**Problem to solve**
Identify every line of the material below that contains the string "Given", and copy each of those lines. Case counts.

**Exercise input**
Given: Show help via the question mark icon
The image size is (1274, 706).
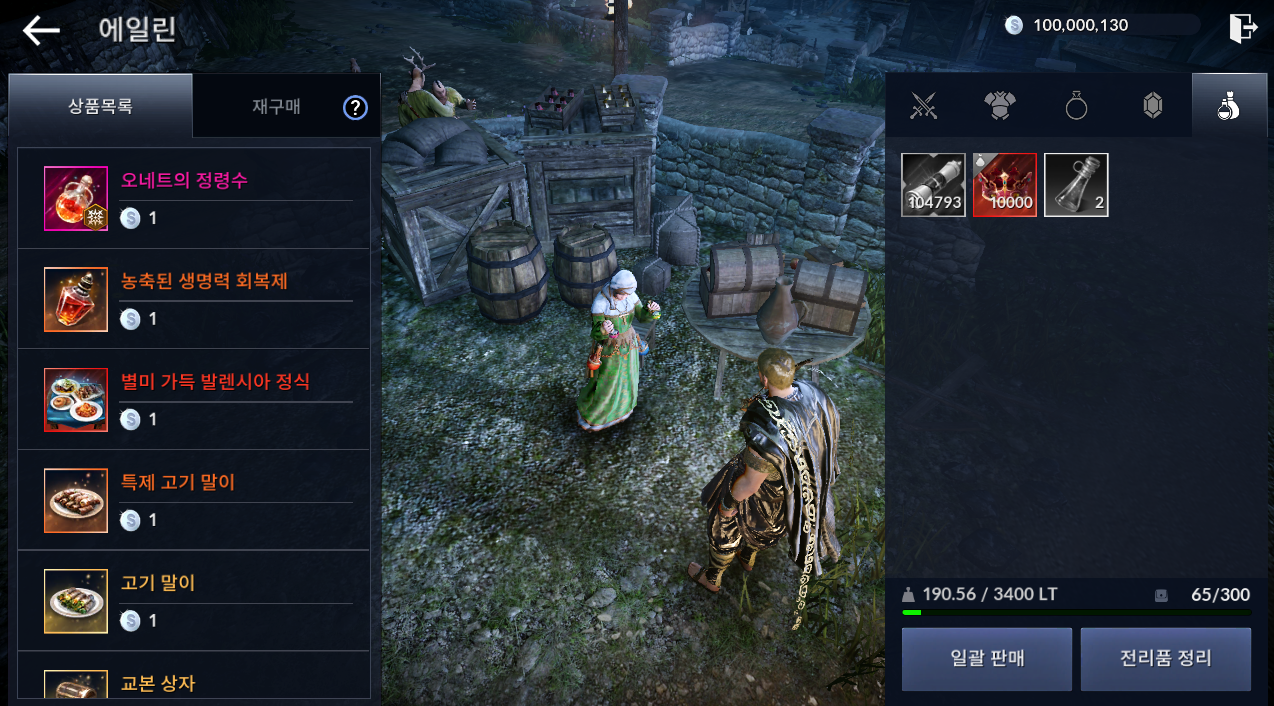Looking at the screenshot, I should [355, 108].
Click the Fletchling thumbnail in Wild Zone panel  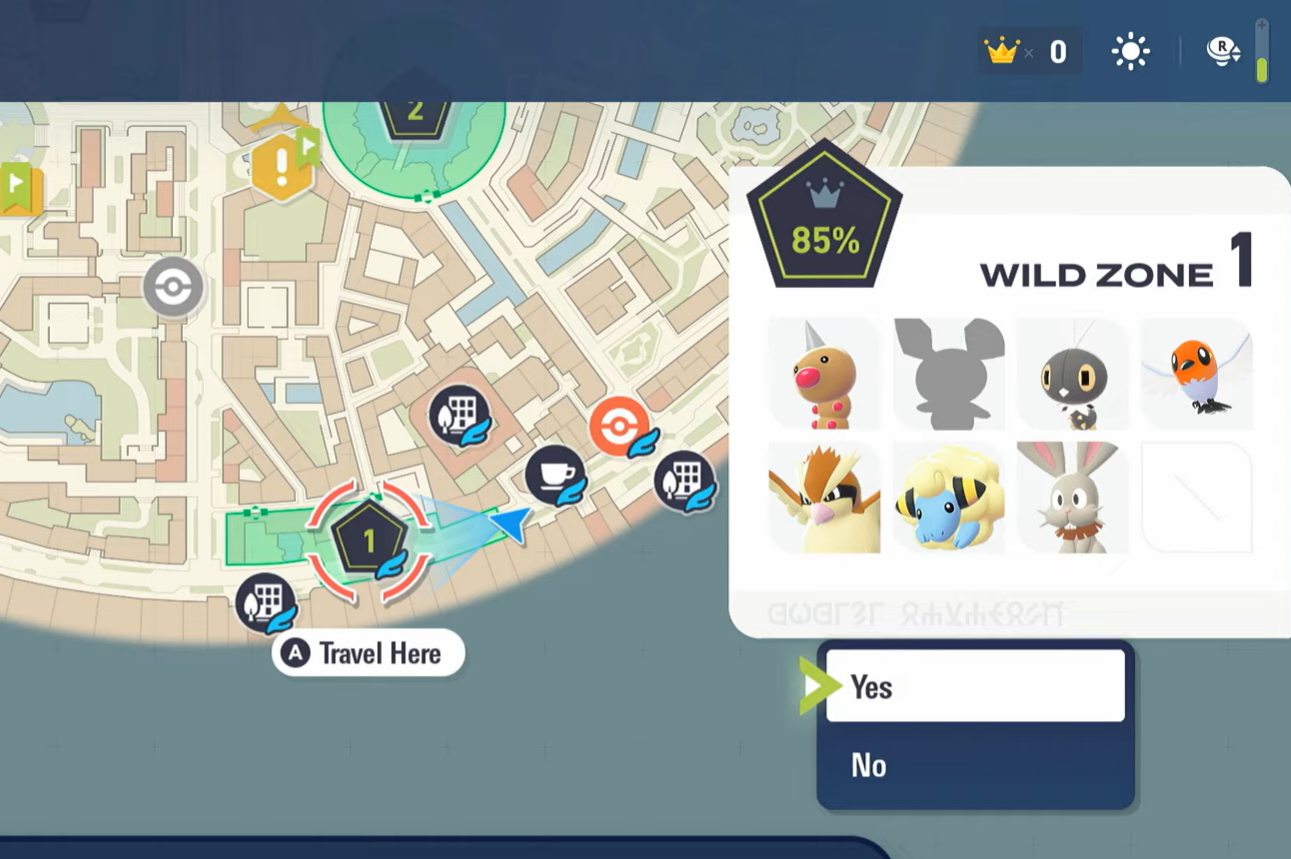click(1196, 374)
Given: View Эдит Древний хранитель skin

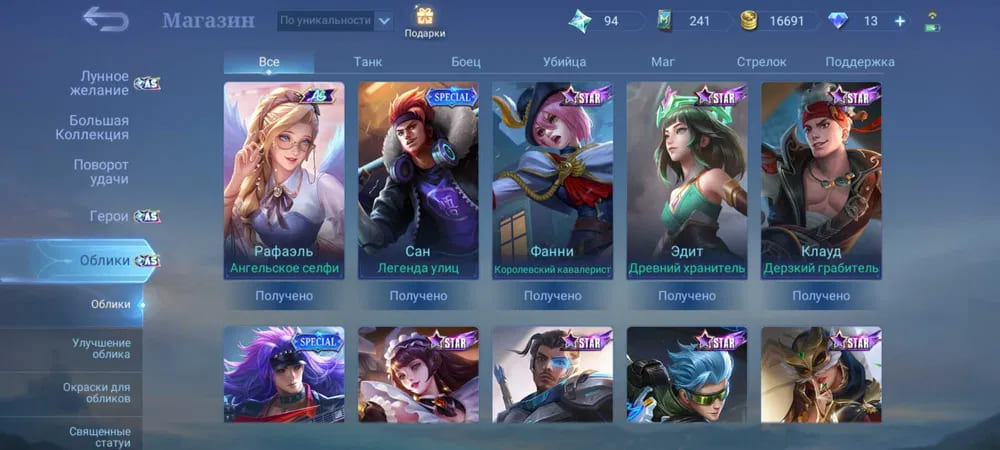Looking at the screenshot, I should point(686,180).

**Written response**
Given: Show help via the question mark icon
Given: View Эдит Древний хранитель skin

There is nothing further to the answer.